清代的“金石痴”——翁方纲

翁方纲,字正三,号覃溪,晚年自号苏斋,他出生在咱们北京大兴。这老哥一辈子就是个“金石痴”,对那些埋在地下两千年的碑刻文字爱得不行。为了亲眼瞧瞧一块残碑,他不惜翻山越岭跑上几千里路;为了校订一个字,能在拓片前枯坐好几天。这份执念让他写成了《两汉金石记》、《粤东金石略》、《汉石经残字考》这些金石学的开山之作。他不光是记字形的变化,还把碑刻里的官阶、年份、地理沿革都给拆开来分析,硬是让那些石头开口说话了。 当时大家都在吹“神韵”、“格调”,可翁方纲偏不随大流,他提出了“诗必本于经”的肌理说。他觉得作诗得有义理当骨头、学问做肌肉、文理贯穿着跑通才行。所以他写的诗就分两路:一路是七言古诗这种“学问诗”,把金石考据直接嵌进诗里;另一路是写景抒情的小品文,虽然调子轻快,却处处透露出学养。他那本《石洲诗话》现在还是咱们研究清代诗学的一把金钥匙。 翁方纲写字靠的是隶书打底子,用笔跟着欧阳询和虞世南的风格走,结构宽大圆润;行书则是学传统的帖学路子,不急不躁地提按变化着看节奏。他笔下的墨色从浓变枯、线条由粗变细,看着就像一首舒缓的钢琴曲。
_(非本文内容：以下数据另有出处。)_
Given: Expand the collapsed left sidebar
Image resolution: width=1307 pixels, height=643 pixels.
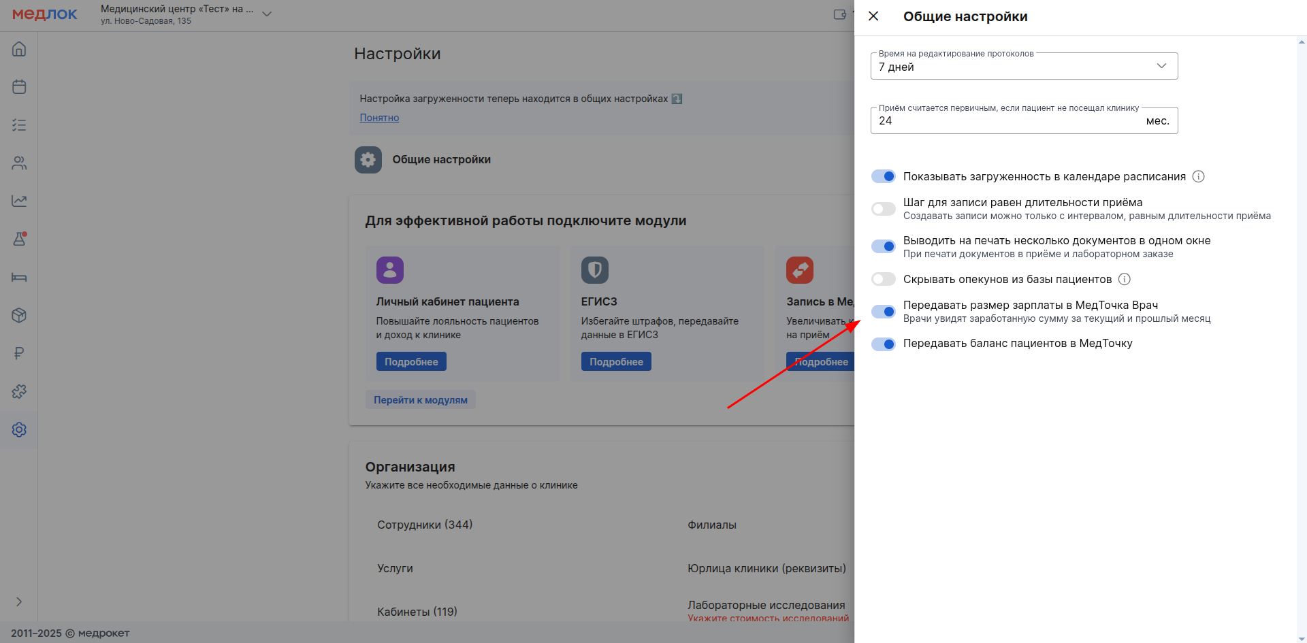Looking at the screenshot, I should pos(19,601).
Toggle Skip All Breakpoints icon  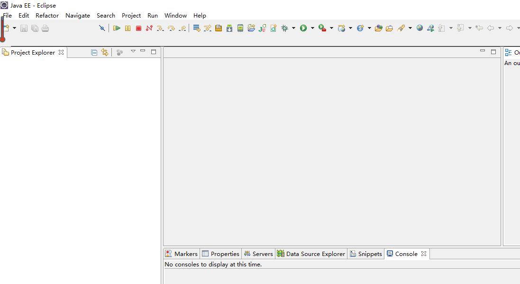(x=101, y=28)
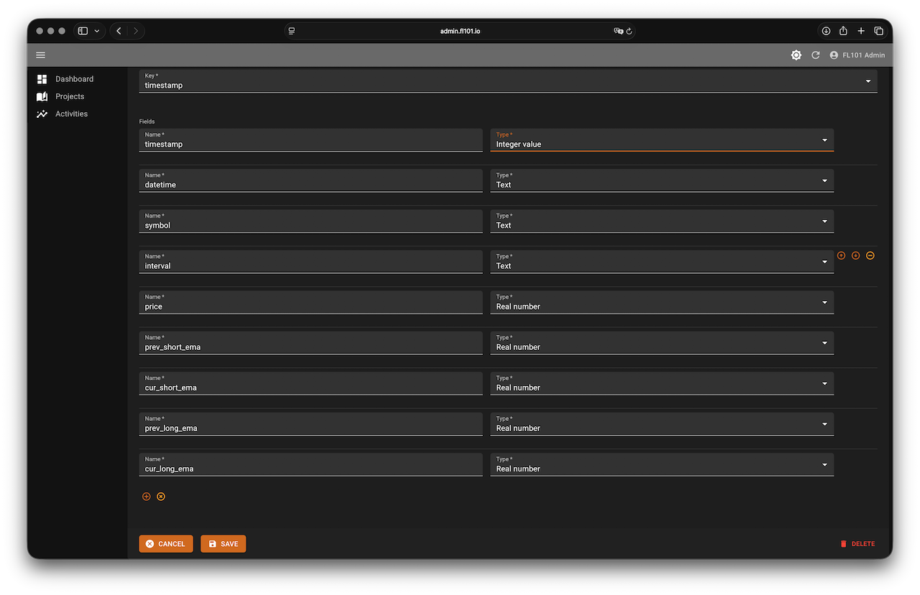The width and height of the screenshot is (920, 595).
Task: Add a new field with plus icon
Action: point(147,497)
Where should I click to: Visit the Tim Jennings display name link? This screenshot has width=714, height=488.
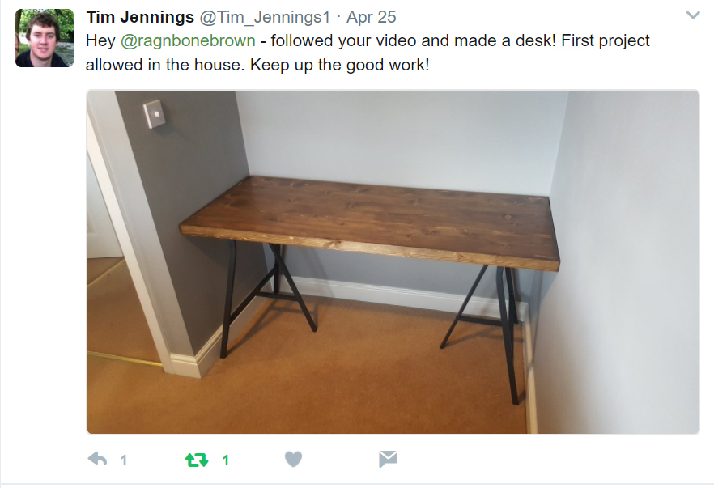coord(140,17)
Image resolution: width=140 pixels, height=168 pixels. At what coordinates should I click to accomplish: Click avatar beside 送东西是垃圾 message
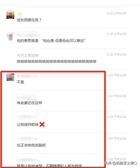pos(10,15)
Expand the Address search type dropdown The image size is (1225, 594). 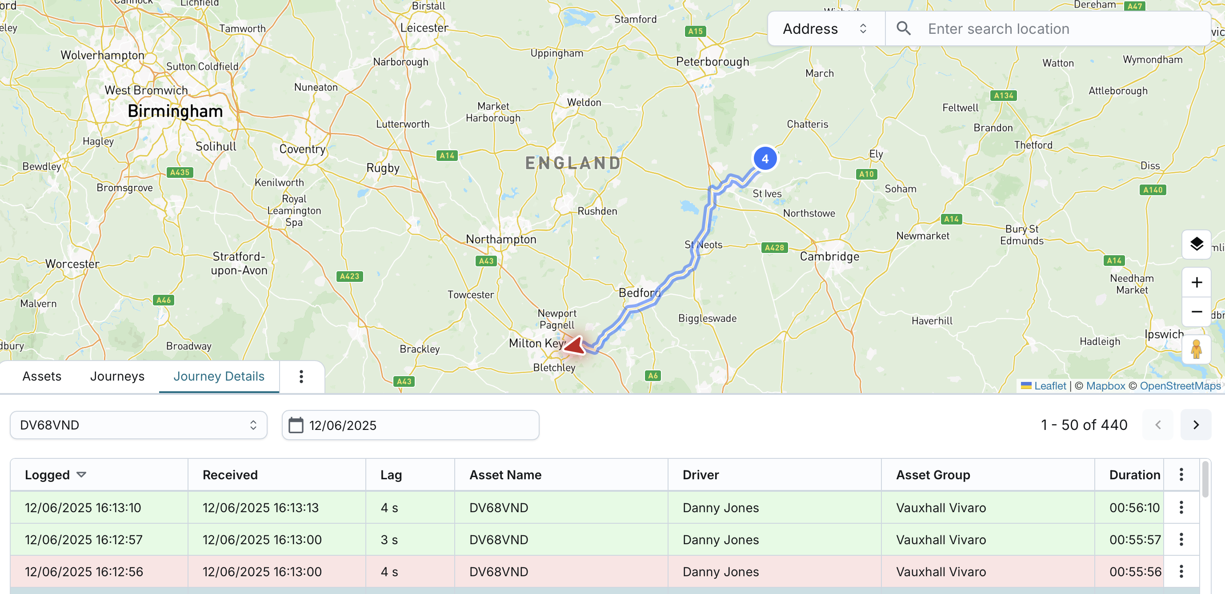tap(826, 29)
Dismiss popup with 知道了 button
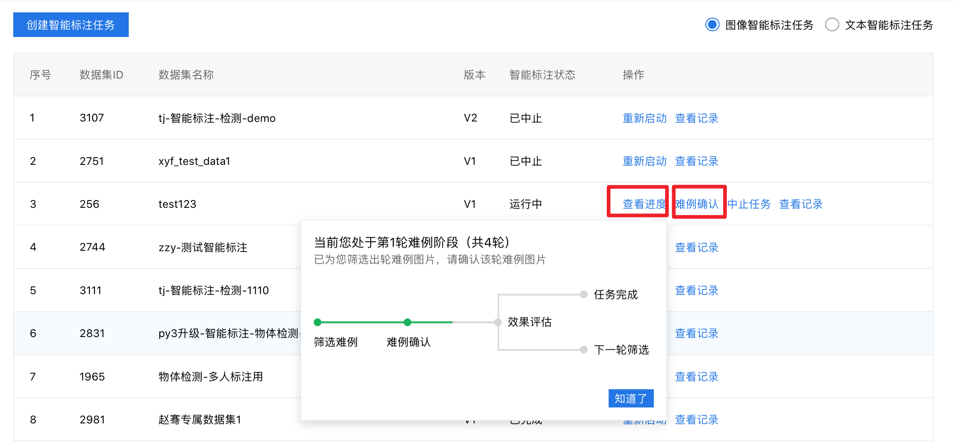This screenshot has height=443, width=957. click(x=631, y=398)
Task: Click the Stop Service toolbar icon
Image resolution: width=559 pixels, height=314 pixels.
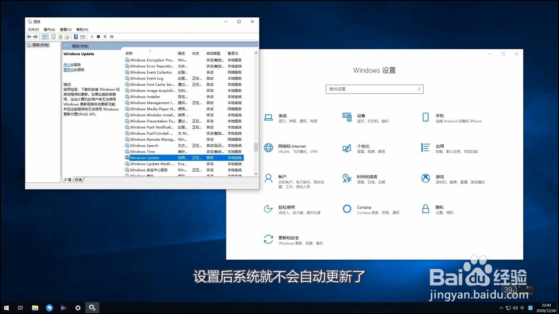Action: (x=99, y=37)
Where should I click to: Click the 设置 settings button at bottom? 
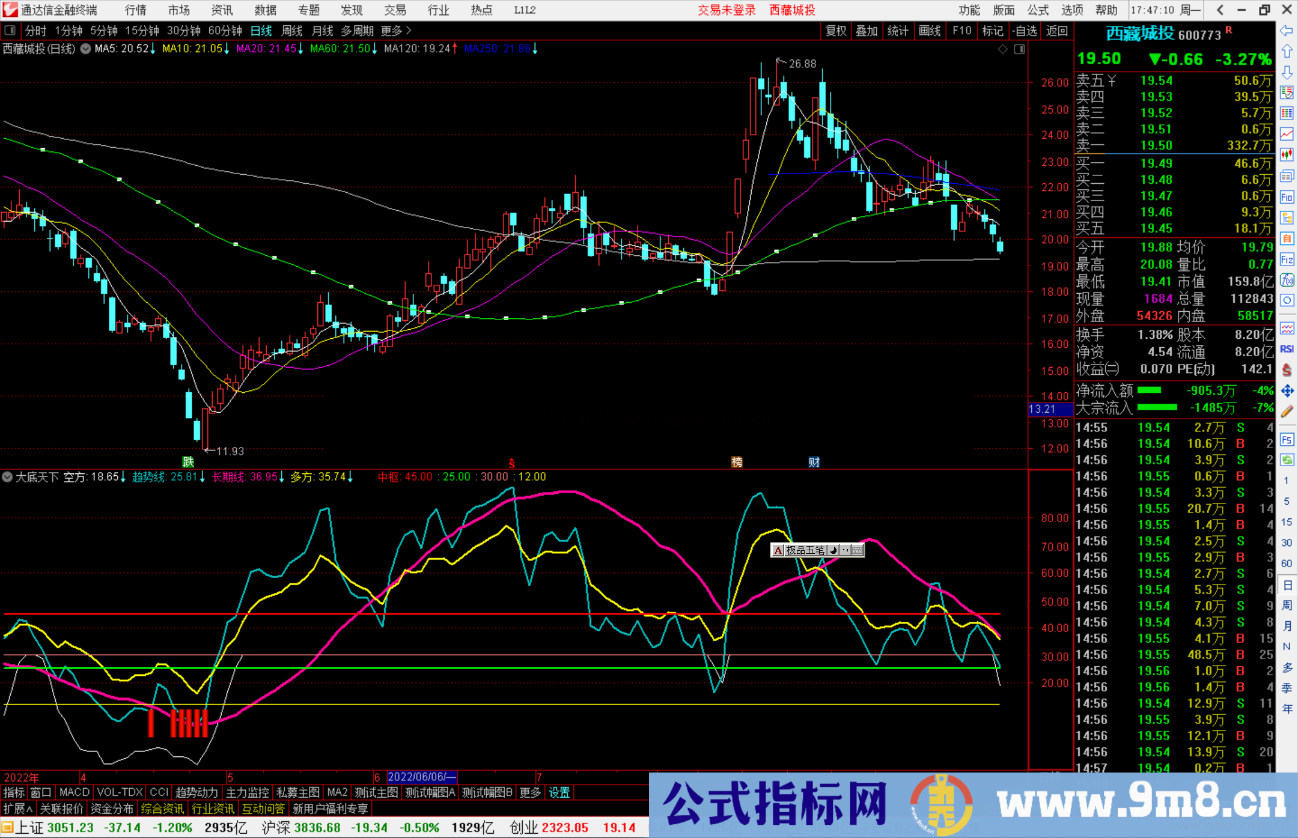pos(559,792)
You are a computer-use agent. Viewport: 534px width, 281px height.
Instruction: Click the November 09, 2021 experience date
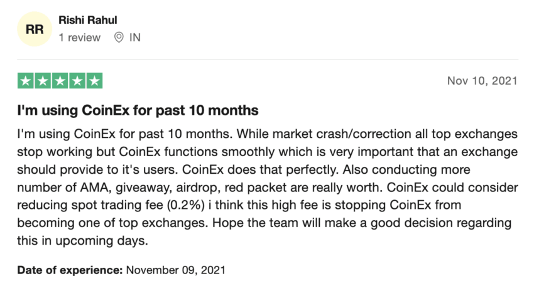(175, 270)
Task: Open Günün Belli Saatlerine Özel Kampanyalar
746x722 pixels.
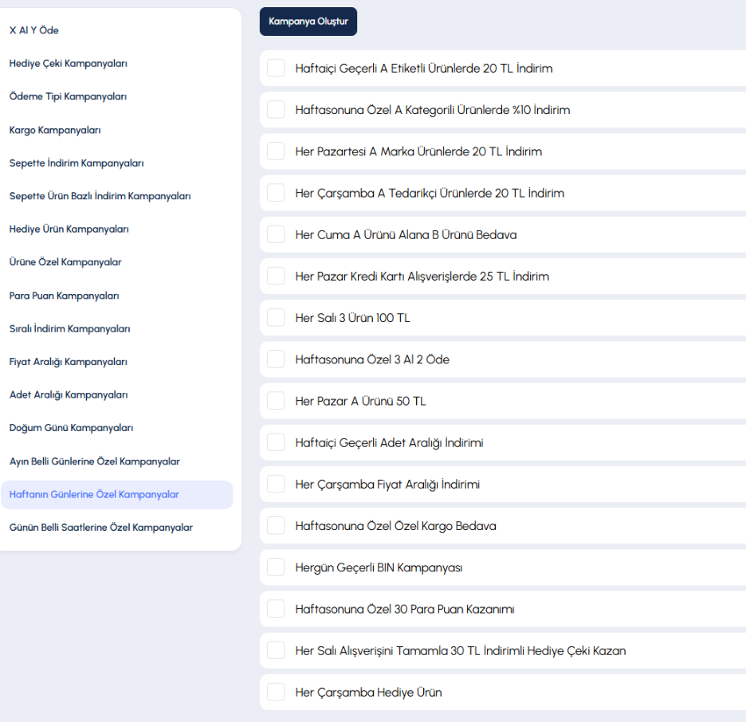Action: pos(101,528)
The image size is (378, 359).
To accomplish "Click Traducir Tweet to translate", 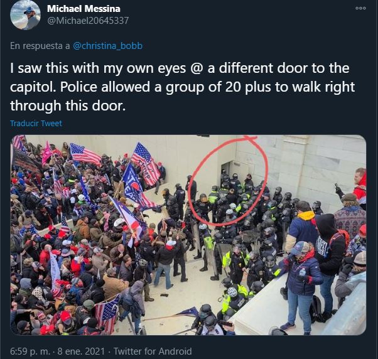I will (36, 124).
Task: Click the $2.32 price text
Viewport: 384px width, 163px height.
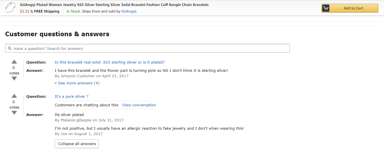Action: click(x=24, y=11)
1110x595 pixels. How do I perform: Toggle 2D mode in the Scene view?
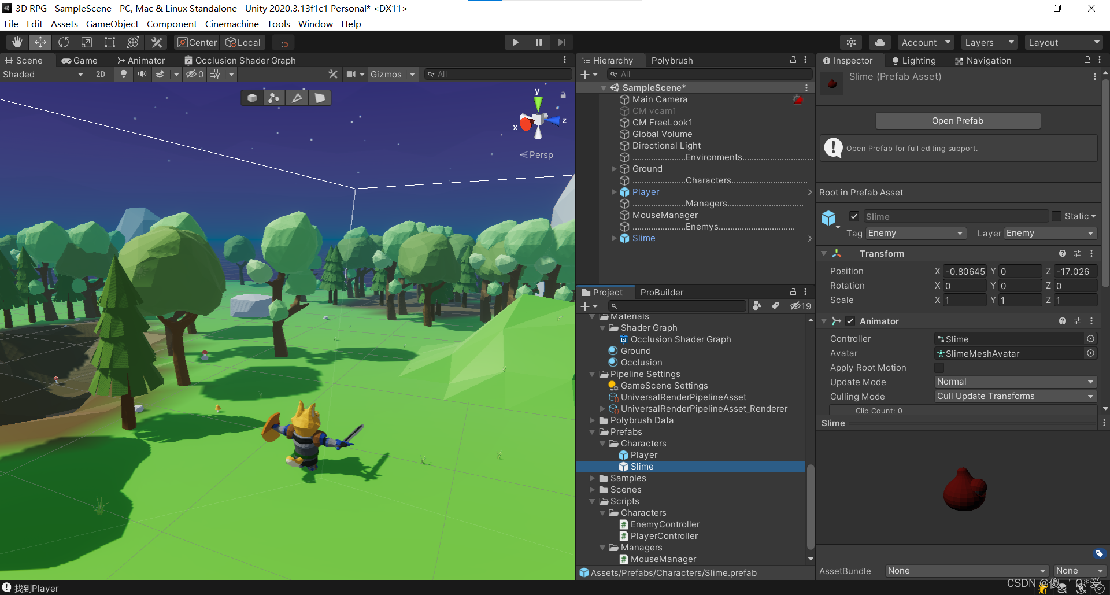[x=100, y=74]
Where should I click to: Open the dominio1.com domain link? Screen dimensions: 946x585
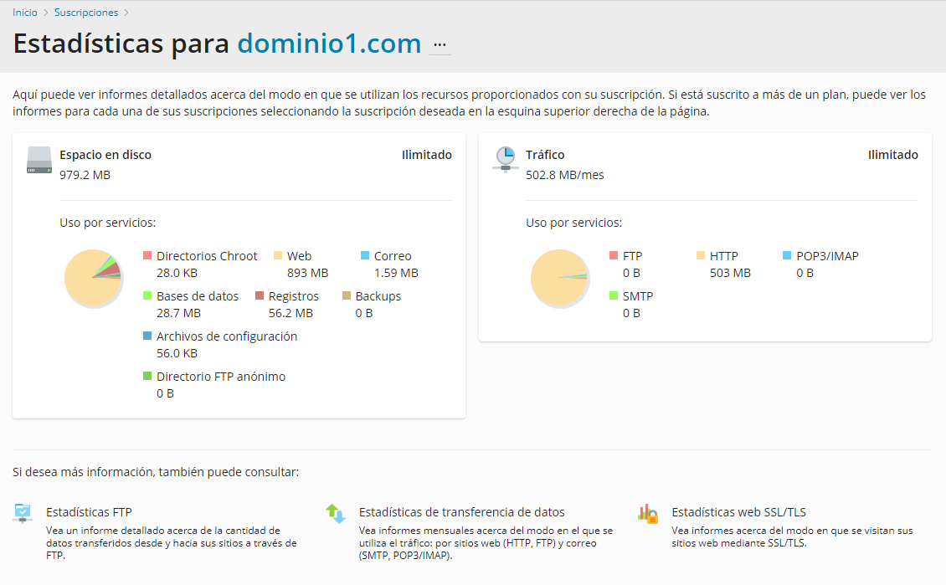(329, 44)
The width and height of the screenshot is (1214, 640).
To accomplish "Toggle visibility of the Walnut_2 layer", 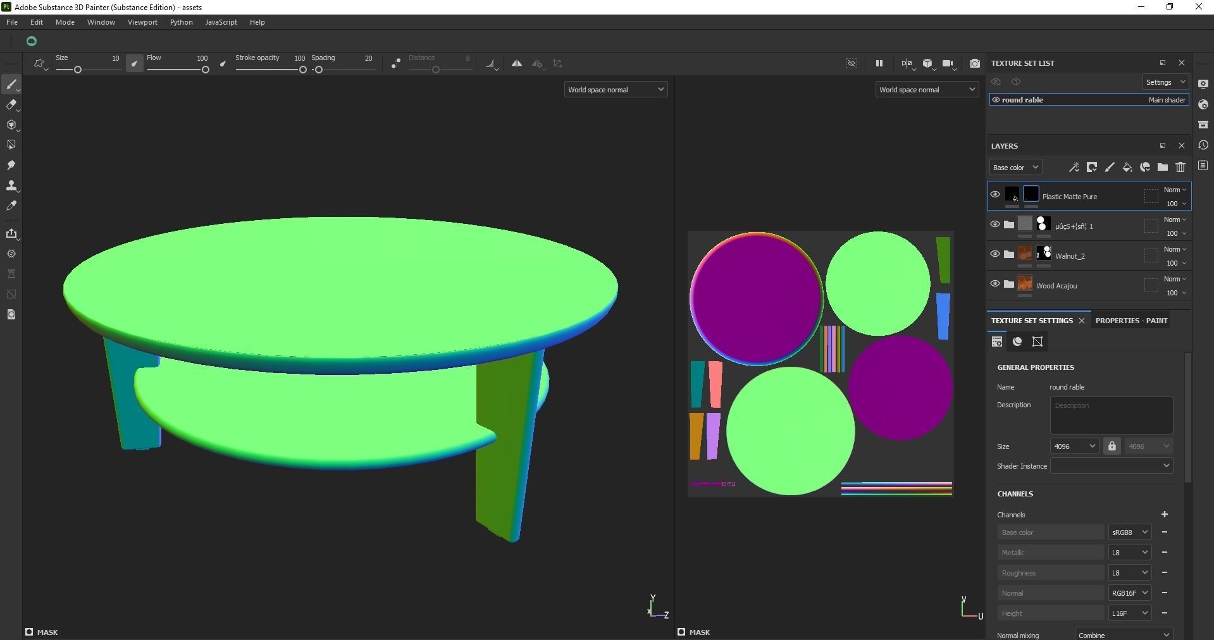I will click(x=994, y=254).
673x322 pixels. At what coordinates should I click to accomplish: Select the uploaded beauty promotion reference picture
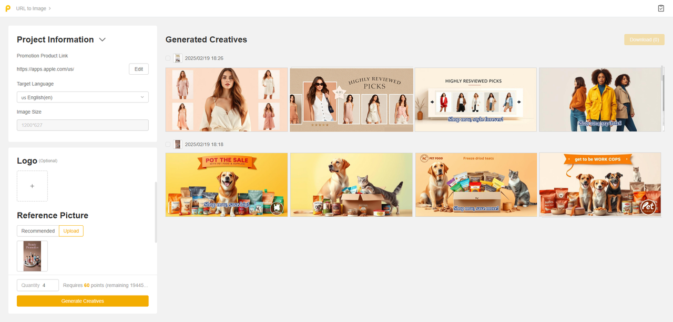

他跟刘墉、成亲王王永瑆、铁保并称为“乾隆四家”后,凭着学者的底子进了书坛圈子,把做学问的那股子劲头都转化成了笔墨气象。 乾隆十七年他考上进士之后,当过广东、江西、山东三省的学政,最后官当到内阁学士。可是翻遍《清史稿·文苑传》都找不到提他政绩的地儿——原因很简单:他太爱读书做学问了。夏孙桐给注脚的时候就说了:“覃溪这号人不搁在文苑传里实在太可惜了。”结果史家干脆把他塞到文苑传里去了,让政绩那一栏空着不管了。 虽说日子过得滋润还成了大家,但翁方纲这人个性严谨得要命。每做一篇考据文章都得反复核对拓本;每写一首诗都先愁着义理不够用、再怕学问露得太多。他的朋友记得他常在书房里走来走去自己叹气:“要是有一个字错了,我怎么对得起后人啊?”这份道德上的焦虑让他总在学者身份和公众期待之间来回拉扯。 刘墉和翁方纲虽说同列“乾隆四家”,但俩人的风格差别太大:刘墉讲究笔力厚实肥壮,翁方纲喜欢笔法挺拔劲峭。有一次女婿戈仙舟把刘墉的墨迹拿给他岳父翁方纲看求点评时,翁方纲轻飘飘地回了一句:“你去问问你老师吧,他写的那一笔笔都是古人的吗?”这话传到刘墉耳朵里他也不服气地反唇相讥道:“你去问问你岳父吧,他写的那一笔笔有哪一笔是他自己的?” 现在回头看这位三百年前的学者不必再纠结他的政绩咋样了。他在金石学上给两汉碑版的年代排了个队;在诗学上给清代格调之争补上了理性的半边翅膀;在书法上把做学问的人跟写字的艺术家合二为一了。这三条线一交汇就成了一座文化高峰。 正如清代另一个学者说的那样:“覃溪的学问就像地底泉水一样越挖越多;他的书法就像深山里的古松树那样越老越青翠。”咱们今天翻开拓片和诗稿的时候还能听见那股子不停歇的“肌理”回响。